── Page text

Since 2nd November ,2020, the Rwandan government has allowed schools to resume their activities after more than 7 months of interruption due to the health situation due to Covid-19 that the world is currently experiencing. It is perhaps too early to make any assessment, we just want to point out a few observations, one week after the start of the school year in IFAK Don Bosco.

Only students from S3, S5 and S6 were allowed to start classes on 2nd November. It was an experimental re-entry in the sense that its success would allow the return of students from other levels, namely those of S1, S2 and S4 secondary.

80 in number, boarding students showed up on November 1, accompanied by their parents. The health barrier measures established to contain the spread of COVID 19 by the Ministry of Health were scrupulously observed: compulsory wearing of masks, regular hand washing with soap, greeting without shaking hands, avoiding hugs, observing “social distancing”, ie a distance of 1 meter between people, temperature measurement at the entrance to the school. It was already necessary to quadruple the number of support staff in order to cover all the services required. But young people, you know, are what they are: although the instructions are clear, some had difficulty respecting the distance of 1 meter (you have to understand them: after 7 months of separation from their friends, for them it was imperative to chat a little among them). On Monday, November 2, the day students, 122 in total, showed up, ready to face this special continuation of the school year. With students, teachers and support staff a number of 250 was reached on this first day. Getting to respect all hygiene measures for such a workforce is not easy.

────
── Data provided

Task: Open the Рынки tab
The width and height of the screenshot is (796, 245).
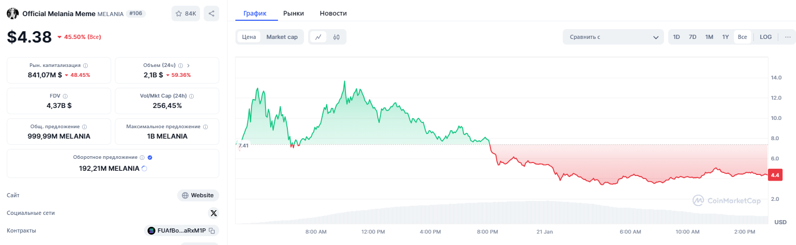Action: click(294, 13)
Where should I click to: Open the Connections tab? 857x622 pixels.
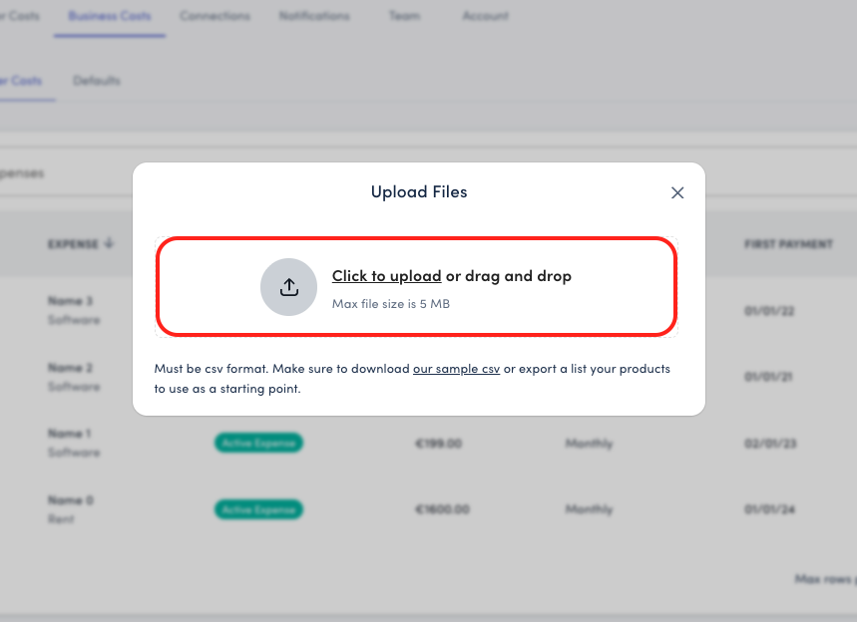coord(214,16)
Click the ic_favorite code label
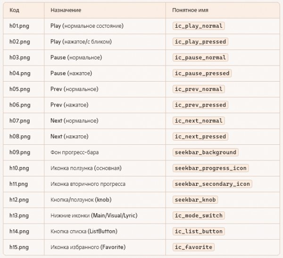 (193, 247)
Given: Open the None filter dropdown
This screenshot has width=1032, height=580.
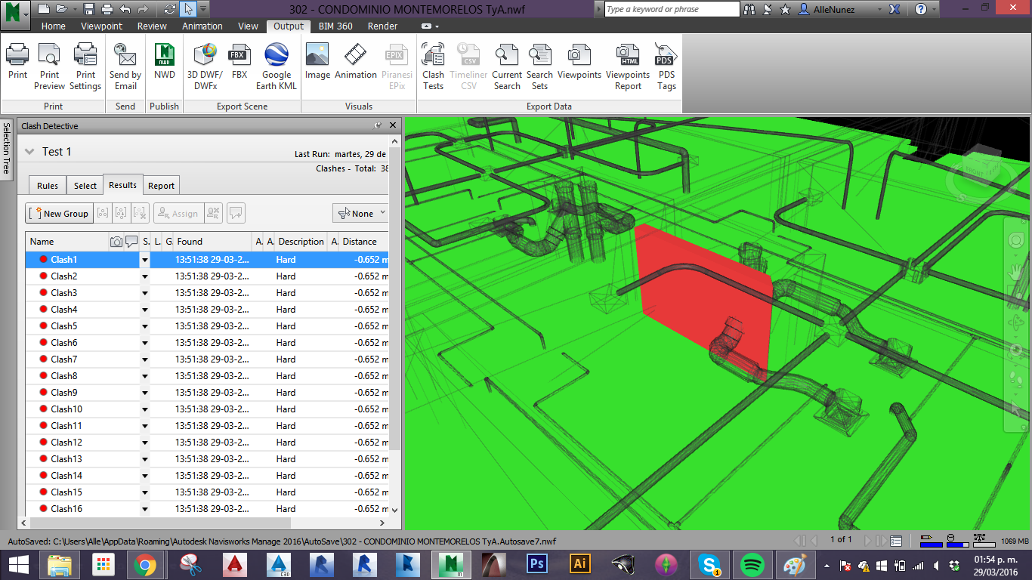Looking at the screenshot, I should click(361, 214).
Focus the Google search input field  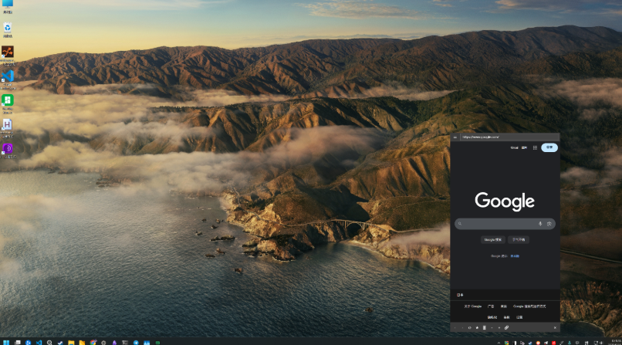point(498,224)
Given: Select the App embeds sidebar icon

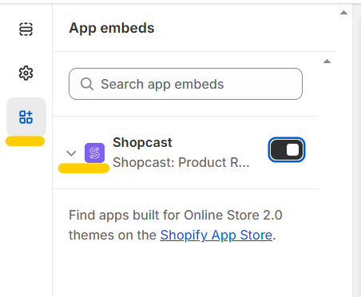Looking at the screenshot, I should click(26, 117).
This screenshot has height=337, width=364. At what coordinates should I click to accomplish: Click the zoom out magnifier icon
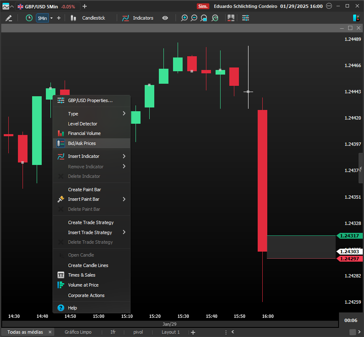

────

Action item –
Copy the passage from the text on the school reopening at IFAK Don Bosco, starting at "Since 2nd November" up to and including "IFAK Don Bosco.".

Exercise answer –
Since 2nd November ,2020, the Rwandan government has allowed schools to resume their activities after more than 7 months of interruption due to the health situation due to Covid-19 that the world is currently experiencing. It is perhaps too early to make any assessment, we just want to point out a few observations, one week after the start of the school year in IFAK Don Bosco.